◆ THE PROBLEM:
All of the entries are to be restated word for word.

(Stored items)
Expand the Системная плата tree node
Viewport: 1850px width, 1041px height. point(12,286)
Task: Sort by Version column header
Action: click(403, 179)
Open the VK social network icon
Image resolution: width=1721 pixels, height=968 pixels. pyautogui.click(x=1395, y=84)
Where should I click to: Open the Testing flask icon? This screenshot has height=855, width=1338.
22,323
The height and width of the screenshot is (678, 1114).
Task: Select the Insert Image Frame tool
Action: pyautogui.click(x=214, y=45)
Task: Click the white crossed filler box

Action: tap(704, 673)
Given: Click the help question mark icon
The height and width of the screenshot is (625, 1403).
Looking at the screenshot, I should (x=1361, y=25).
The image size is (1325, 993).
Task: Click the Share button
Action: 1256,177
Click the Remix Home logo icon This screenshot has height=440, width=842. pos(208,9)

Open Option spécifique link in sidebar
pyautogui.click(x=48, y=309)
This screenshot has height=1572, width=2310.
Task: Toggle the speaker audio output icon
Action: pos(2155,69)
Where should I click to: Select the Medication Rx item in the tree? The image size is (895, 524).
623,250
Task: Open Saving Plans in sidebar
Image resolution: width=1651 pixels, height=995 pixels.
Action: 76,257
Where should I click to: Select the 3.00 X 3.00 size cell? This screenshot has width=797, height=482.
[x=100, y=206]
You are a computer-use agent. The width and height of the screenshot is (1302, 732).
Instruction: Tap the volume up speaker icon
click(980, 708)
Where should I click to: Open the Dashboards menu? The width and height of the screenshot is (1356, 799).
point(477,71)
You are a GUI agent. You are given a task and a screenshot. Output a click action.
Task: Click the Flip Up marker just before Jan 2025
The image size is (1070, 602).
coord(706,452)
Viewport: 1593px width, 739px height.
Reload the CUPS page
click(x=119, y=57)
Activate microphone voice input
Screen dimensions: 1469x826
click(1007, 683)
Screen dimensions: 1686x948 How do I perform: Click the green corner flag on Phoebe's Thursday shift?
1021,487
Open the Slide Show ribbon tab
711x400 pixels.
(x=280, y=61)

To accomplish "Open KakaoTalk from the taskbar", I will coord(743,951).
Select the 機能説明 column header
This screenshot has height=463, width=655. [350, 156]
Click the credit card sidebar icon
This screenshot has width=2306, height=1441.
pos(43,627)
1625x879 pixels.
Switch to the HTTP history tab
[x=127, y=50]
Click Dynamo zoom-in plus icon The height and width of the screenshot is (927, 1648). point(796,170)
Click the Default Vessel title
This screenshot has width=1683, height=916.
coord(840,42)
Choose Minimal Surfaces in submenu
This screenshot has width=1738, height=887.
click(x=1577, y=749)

◆ EXERCISE OUTPUT:
Expand the Системная плата tree node
Viewport: 1850px width, 1041px height. point(12,286)
Task: Sort by Version column header
Action: click(403, 179)
Open the VK social network icon
Image resolution: width=1721 pixels, height=968 pixels. pyautogui.click(x=1395, y=84)
Where should I click to: Open the Testing flask icon? This screenshot has height=855, width=1338.
22,323
The height and width of the screenshot is (678, 1114).
Task: Select the Insert Image Frame tool
Action: pyautogui.click(x=214, y=45)
Task: Click the white crossed filler box

Action: tap(704, 673)
Given: Click the help question mark icon
The height and width of the screenshot is (625, 1403).
Looking at the screenshot, I should (x=1361, y=25).
The image size is (1325, 993).
Task: Click the Share button
Action: 1256,177
Click the Remix Home logo icon This screenshot has height=440, width=842. pos(208,9)

Open Option spécifique link in sidebar
pyautogui.click(x=48, y=309)
This screenshot has height=1572, width=2310.
Task: Toggle the speaker audio output icon
Action: pos(2155,69)
Where should I click to: Select the Medication Rx item in the tree? The image size is (895, 524).
623,250
Task: Open Saving Plans in sidebar
Image resolution: width=1651 pixels, height=995 pixels.
Action: 76,257
Where should I click to: Select the 3.00 X 3.00 size cell? This screenshot has width=797, height=482.
[x=100, y=206]
You are a computer-use agent. The width and height of the screenshot is (1302, 732).
Instruction: Tap the volume up speaker icon
click(980, 708)
Where should I click to: Open the Dashboards menu? The width and height of the screenshot is (1356, 799).
point(477,71)
You are a GUI agent. You are given a task and a screenshot. Output a click action.
Task: Click the Flip Up marker just before Jan 2025
The image size is (1070, 602).
coord(706,452)
Viewport: 1593px width, 739px height.
Reload the CUPS page
click(x=119, y=57)
Activate microphone voice input
Screen dimensions: 1469x826
click(1007, 683)
Screen dimensions: 1686x948 How do I perform: Click the green corner flag on Phoebe's Thursday shift?
1021,487
Open the Slide Show ribbon tab
711x400 pixels.
(x=280, y=61)

To accomplish "Open KakaoTalk from the taskbar", I will coord(743,951).
Select the 機能説明 column header
This screenshot has height=463, width=655. [350, 156]
Click the credit card sidebar icon
This screenshot has width=2306, height=1441.
pos(43,627)
1625x879 pixels.
Switch to the HTTP history tab
[x=127, y=50]
Click Dynamo zoom-in plus icon The height and width of the screenshot is (927, 1648). point(796,170)
Click the Default Vessel title
This screenshot has width=1683, height=916.
coord(840,42)
Choose Minimal Surfaces in submenu
This screenshot has width=1738, height=887.
click(x=1577, y=749)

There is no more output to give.